Transmission grade lasers are incredibly dangerous, and require that protective eyewear is a must. This industry has primarily been coping with voice and data grade circuits which could tolerate some interruption or slow down of signal. The individual speaking would repeat themselves, or even the data would retransmit. Today we are working with IPTV signals and customers that will not tolerate pixelization, or momentary locking from the picture. All the situations mentioned are cause of the client to look for another carrier. Each situation could have been avoided if proper attention was given to the techniques used when preparing, installing, and maintaining optical fiber proof-testing machine.
Having said that, why don’t we review basic fiber preparation? Jacket Strippers are employed to remove the 1.6 – 3.0mm PVC outer jacket on simplex and duplex fiber cables. Serrated Kevlar Cutters will cut and trim the kevlar strength member directly underneath the jacket and Buffer Strippers will take away the acrylate (buffer) coating from the bare glass. A protective plastic coating is applied for the bare fiber following the drawing process, but prior to spooling. The most common coating is really a UV-cured acrylate, which is applied in two layers, resulting in a nominal outside diameter of 250um for the coated fiber. The coating is extremely engineered, providing protection against physical damage due to environmental elements, including temperature and humidity extremes, being exposed to chemicals, point of stress… etc. while minimizing optical loss.

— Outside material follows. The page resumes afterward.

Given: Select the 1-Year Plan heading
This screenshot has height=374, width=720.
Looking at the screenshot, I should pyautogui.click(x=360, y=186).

Without it, the producer would not be able to spool the fiber without having to break it. The 250um-coated fiber will be the foundation for most common fiber optic cable constructions. It is often used as is, specially when additional mechanical or environmental protection is not required, including inside of optical devices or splice closures. For extra physical protection and simplicity of handling, a secondary coating of polyvinyl chloride (PVC) or Hytrel (a thermoplastic elastomer that has desirable characteristics to be used as a secondary buffer) is extruded within the 250um-coated fiber, improving the outside diameter as much as 900um. This type of construction is referred to as ‘tight buffered fiber’. Tight Buffered might be single or multi fiber and therefore are noticed in Premise Networks and indoor applications. Multi-fiber, tight-buffered cables often can be used for intra-building, risers, general building and plenum applications.

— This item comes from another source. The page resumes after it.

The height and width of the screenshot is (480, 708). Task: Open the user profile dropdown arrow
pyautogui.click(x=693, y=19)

A ‘Rotary Tool’ or ‘Cable Slitter’ can be used to slit a ring around and through the outer jacketing of ‘loose tube fiber’. As soon as you expose the durable inner buffer tube, use a ‘Universal Fiber Access Tool’ which is designed for single central buffer tube entry. Used on the same principle because the Mid Span Access Tool, (which allows access to the multicolored buffer coated tight buffered fibers) dual blades will slit the tube lengthwise, exposing the buffer coated fibers. Fiber handling tools like a spatula or even a lqzgij will help the installer to gain access to the fiber needing testing or repair.
After the damaged fiber is exposed a hand- stripping tool will be utilized to eliminate the 250um coating in order to work with the bare fiber. The next step will be cleansing the Secondary coating line and preparing it to be cleaved. An excellent cleave is among the most significant factors of producing a low loss over a splice or a termination. A Fiber Optic Cleaver is really a multipurpose tool that measures distance from your end in the buffer coating to the stage where it will probably be joined plus it precisely cuts the glass. Remember to utilize a fiber trash-can for the scraps of glass cleaved from the fiber cable.